Information supplied:
▼

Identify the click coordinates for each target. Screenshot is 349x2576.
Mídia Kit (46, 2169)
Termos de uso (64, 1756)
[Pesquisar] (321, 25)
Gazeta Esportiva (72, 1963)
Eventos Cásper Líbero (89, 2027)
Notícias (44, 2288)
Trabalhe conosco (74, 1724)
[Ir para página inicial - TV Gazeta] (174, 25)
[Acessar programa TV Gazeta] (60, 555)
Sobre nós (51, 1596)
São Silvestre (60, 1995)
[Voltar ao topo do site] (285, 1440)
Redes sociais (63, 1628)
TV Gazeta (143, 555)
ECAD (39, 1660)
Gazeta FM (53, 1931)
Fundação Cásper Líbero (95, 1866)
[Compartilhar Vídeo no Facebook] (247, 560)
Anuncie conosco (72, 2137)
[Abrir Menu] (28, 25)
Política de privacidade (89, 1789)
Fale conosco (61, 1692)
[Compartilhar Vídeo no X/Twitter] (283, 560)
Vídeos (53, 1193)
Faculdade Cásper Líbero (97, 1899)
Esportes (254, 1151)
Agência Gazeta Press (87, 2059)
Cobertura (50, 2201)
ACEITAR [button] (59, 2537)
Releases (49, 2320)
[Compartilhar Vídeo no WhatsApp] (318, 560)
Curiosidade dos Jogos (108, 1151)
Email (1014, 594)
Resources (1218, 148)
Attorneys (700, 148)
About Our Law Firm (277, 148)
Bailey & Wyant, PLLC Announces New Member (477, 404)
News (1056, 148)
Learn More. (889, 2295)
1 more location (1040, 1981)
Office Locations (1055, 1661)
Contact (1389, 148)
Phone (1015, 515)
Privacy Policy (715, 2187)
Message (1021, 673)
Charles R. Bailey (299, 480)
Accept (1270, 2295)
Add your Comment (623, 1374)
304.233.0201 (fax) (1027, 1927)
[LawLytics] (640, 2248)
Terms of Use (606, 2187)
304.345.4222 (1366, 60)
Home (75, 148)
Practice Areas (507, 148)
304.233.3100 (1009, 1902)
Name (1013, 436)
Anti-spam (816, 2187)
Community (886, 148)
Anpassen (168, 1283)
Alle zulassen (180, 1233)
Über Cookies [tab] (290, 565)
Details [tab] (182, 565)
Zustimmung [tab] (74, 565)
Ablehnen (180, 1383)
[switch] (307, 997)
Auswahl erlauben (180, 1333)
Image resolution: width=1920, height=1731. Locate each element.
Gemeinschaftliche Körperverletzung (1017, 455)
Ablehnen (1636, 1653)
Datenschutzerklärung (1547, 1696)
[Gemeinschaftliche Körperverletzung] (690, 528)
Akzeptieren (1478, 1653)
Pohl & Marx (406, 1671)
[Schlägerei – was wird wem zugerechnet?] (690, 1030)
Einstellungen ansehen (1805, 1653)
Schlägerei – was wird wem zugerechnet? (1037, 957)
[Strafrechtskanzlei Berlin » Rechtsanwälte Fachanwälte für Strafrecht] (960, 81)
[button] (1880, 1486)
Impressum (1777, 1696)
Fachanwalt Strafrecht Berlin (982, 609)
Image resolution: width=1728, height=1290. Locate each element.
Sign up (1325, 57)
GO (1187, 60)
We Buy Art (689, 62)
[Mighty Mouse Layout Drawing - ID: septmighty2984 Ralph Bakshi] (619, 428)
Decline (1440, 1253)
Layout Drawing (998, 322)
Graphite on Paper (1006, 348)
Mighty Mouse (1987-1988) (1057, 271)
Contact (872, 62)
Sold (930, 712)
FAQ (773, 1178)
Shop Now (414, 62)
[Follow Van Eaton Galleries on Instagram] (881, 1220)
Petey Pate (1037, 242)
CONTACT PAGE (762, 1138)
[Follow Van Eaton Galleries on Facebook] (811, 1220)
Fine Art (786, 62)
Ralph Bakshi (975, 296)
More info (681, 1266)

▲

What is expected: Collect every line with the string "Cásper" from the records, and copy each.

Output below:
Eventos Cásper Líbero (89, 2027)
Fundação Cásper Líbero (95, 1866)
Faculdade Cásper Líbero (97, 1899)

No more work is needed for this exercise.